## Document passage
In a case where a party has refused an oath which as put comprised several distinct subject-matters,79 there must be some way by which the court above may remedy the oversight through which the oath was refused entirely instead of regarding the objectionable subject-matters only.

79 RGZ 66, no. 50; "R&W" p. 78.

With reference to his next case,80 I agree with Fuchs when he says that practical considerations and equity require that the vendor of a defective article, in an action for damages, should have the burden of proof regarding any defenses he may have, so that the "legal deduction," on which the Imperial Court expressly relies, ought not to be decisive.

I now proceed to a consideration of the decisions criticized by Fuchs in another work.81

Touching the first case,82 I agree that it would be more correct to deny the right of claiming a reduction of the purchase price to the guarantor, where the vendee either cannot or will not demand such reduction. There is no logical necessity growing out of the concepts of rescission of a sale or demand for a reduction of price, for making a distinction in the relation of the principal debtor to the guarantor.

Referring to the next case,83 one feels disgusted at the doctrine that a man who has been declared the father of an illegitimate child is not allowed to interpose a defense84 in an action by the child through his guardian, for maintenance and support, where the mother had been subsequently convicted of perjury, but the man had failed to bring an action to set aside the judgment declaring him to be the father. In this connection we may call attention to the more correct view taken by the First Criminal Division, to which prior decision,85 however, the Sixth Civil Division makes no reference. "No matter how high one may rate the sacredness of a judgment, it must not be allowed to shield the wickedness of criminality."86

80 RGZ 67; "R&W" p. 82. 81 "G" ch. 2, pp. 27 seq. 82 RGZ 66, no. 80; "G" I. 27. 83 RGZ 67. no. 43; "G" p. 29. 84 Under BGB Sec. 826. 85 RG Str 34, 282, 283.

## Materials provided
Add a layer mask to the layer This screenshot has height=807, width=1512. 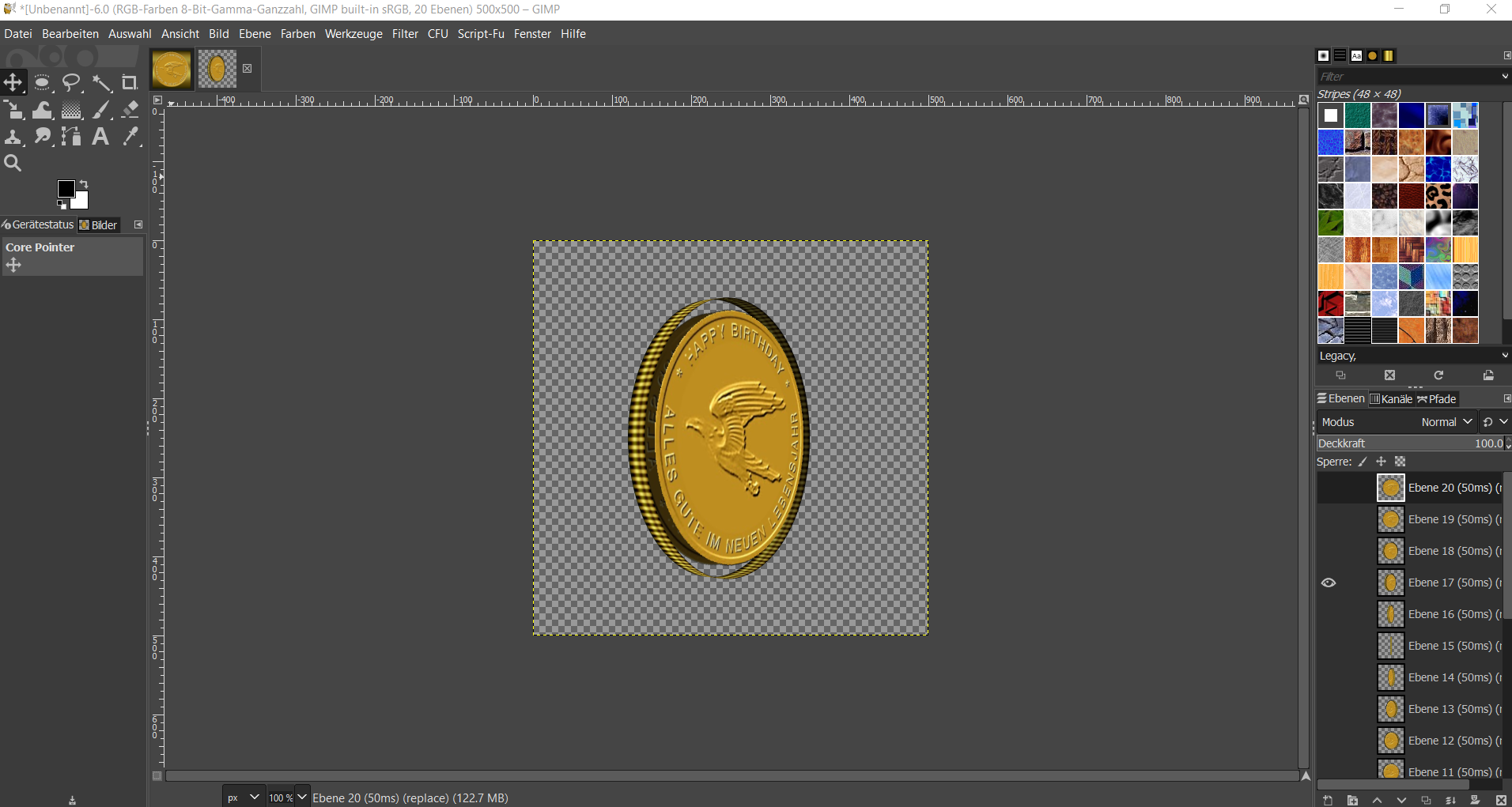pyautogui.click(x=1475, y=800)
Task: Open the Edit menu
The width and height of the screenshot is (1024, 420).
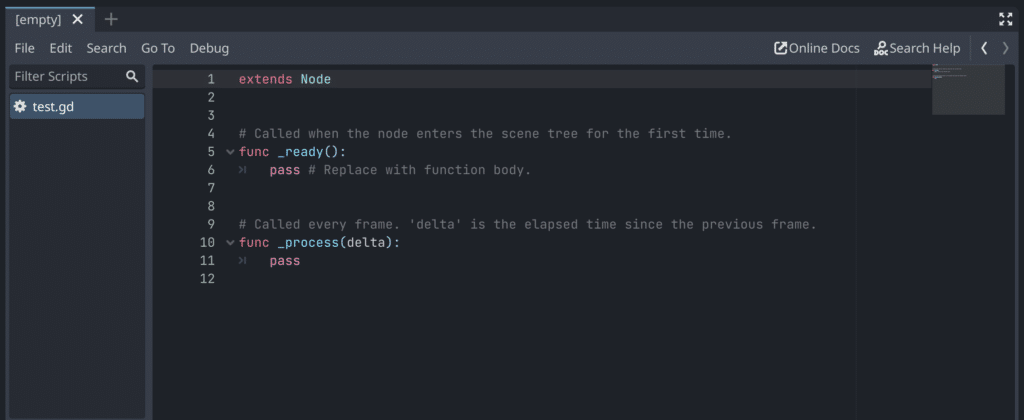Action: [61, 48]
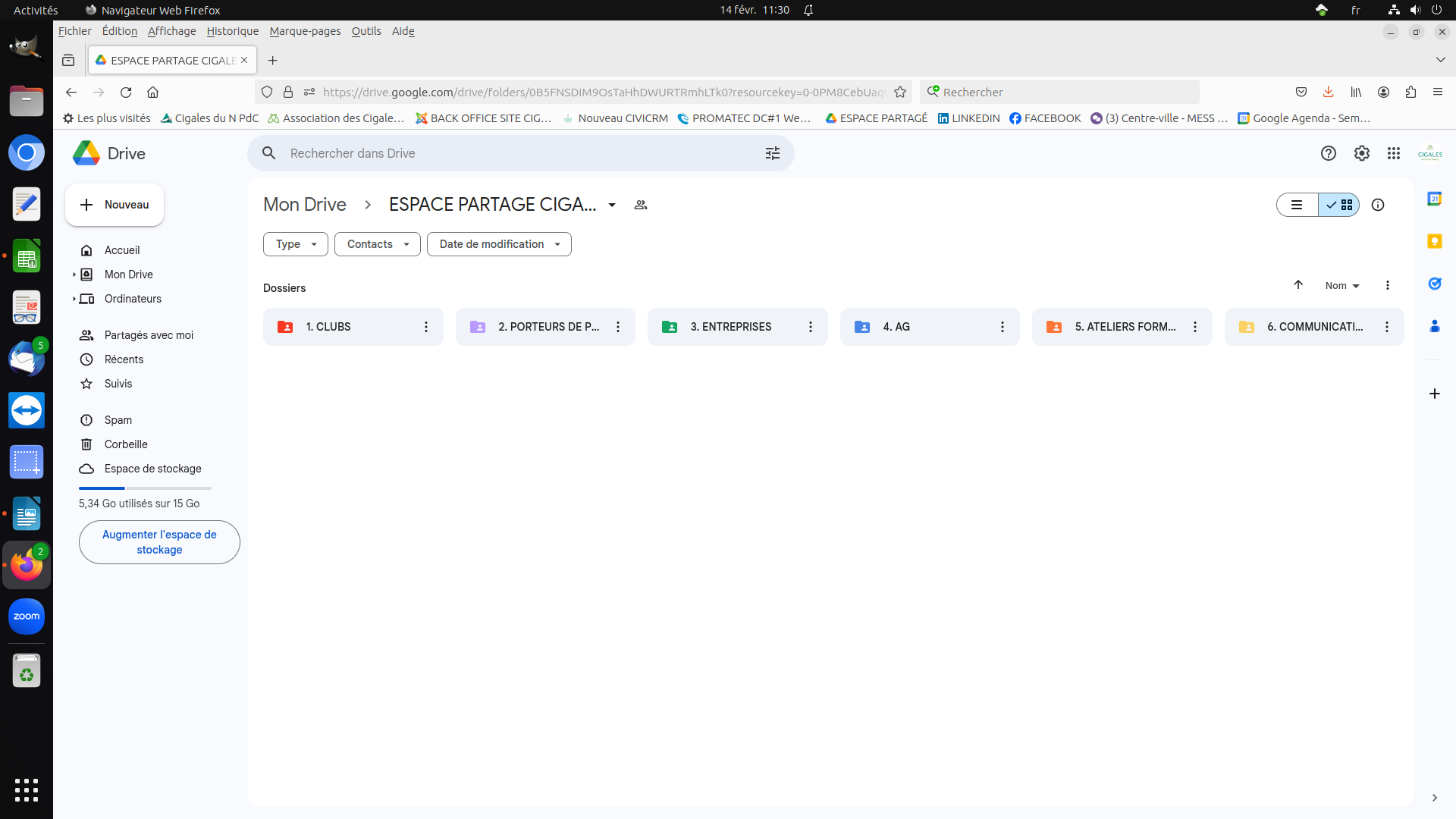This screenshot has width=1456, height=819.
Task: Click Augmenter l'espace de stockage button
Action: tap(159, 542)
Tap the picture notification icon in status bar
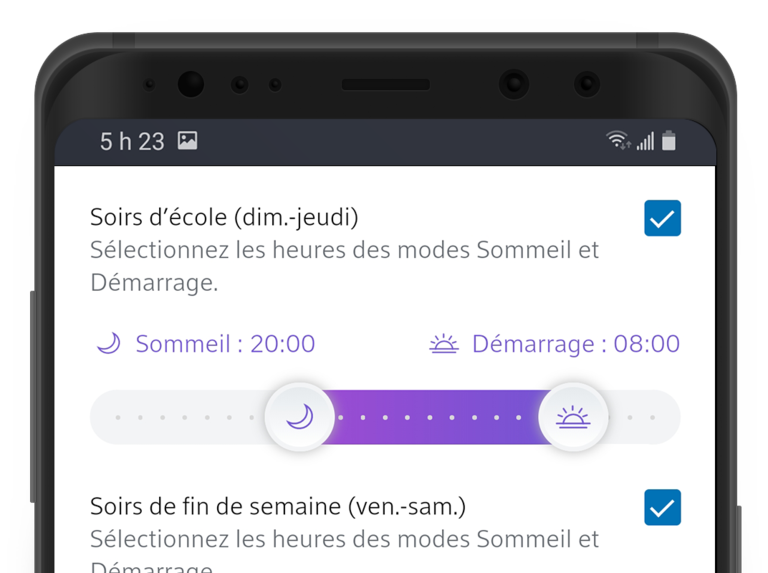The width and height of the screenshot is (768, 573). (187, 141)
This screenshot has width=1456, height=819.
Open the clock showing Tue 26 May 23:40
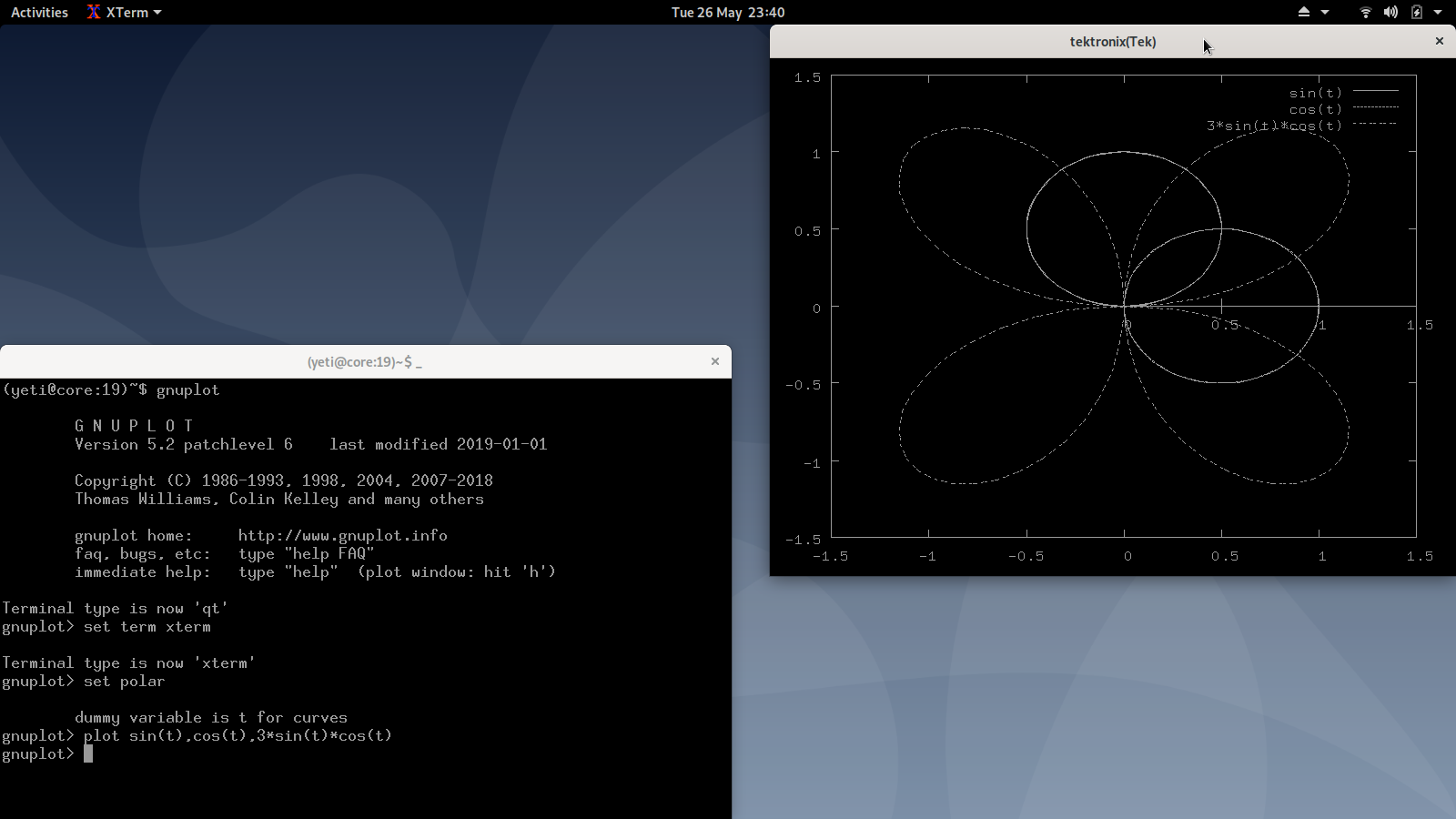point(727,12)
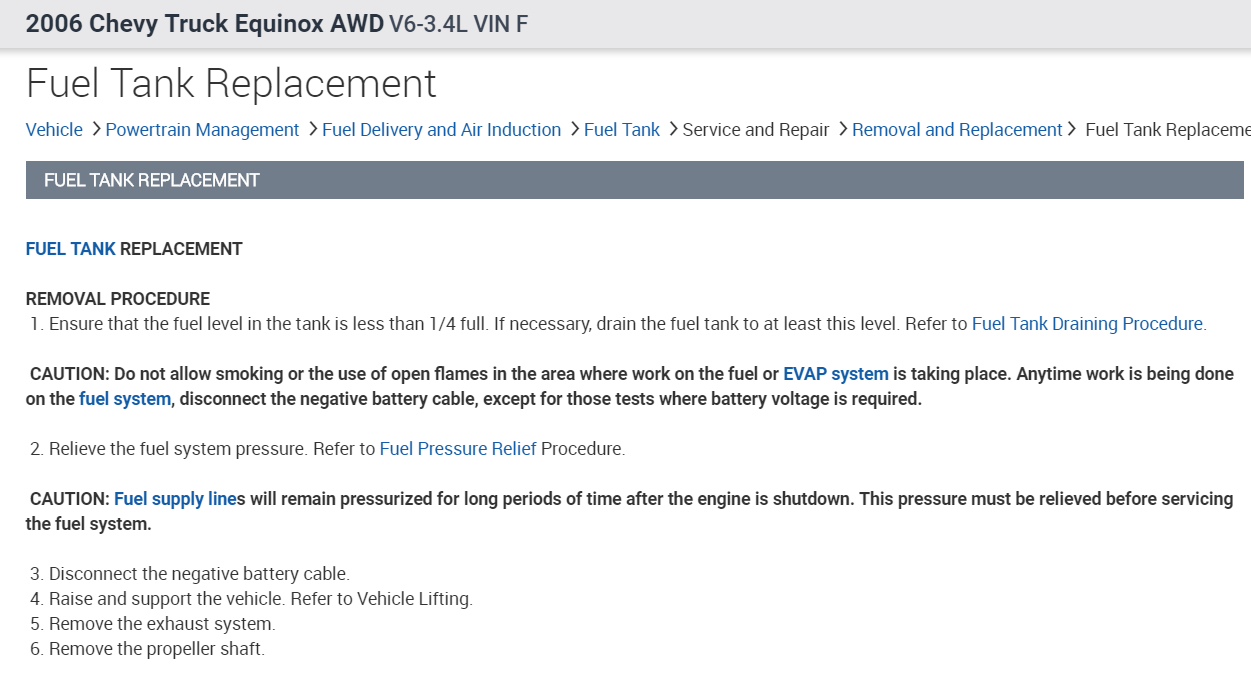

## List of tasks
1 - In the passage on court decisions, list every footnote number that appears in the main paragraphs, not in the footnote lines.
2 - Copy the records, starting at the line that contains "Tap the picture" and going through the end of the records. Leave the pictures out.

## Task-by-task answers
1 - 79, 80, 81, 82, 83, 84, 85, 86

2 -
Tap the picture notification icon in status bar
The width and height of the screenshot is (768, 573). (187, 141)
This screenshot has width=1456, height=819.
Open the clock showing Tue 26 May 23:40
point(727,12)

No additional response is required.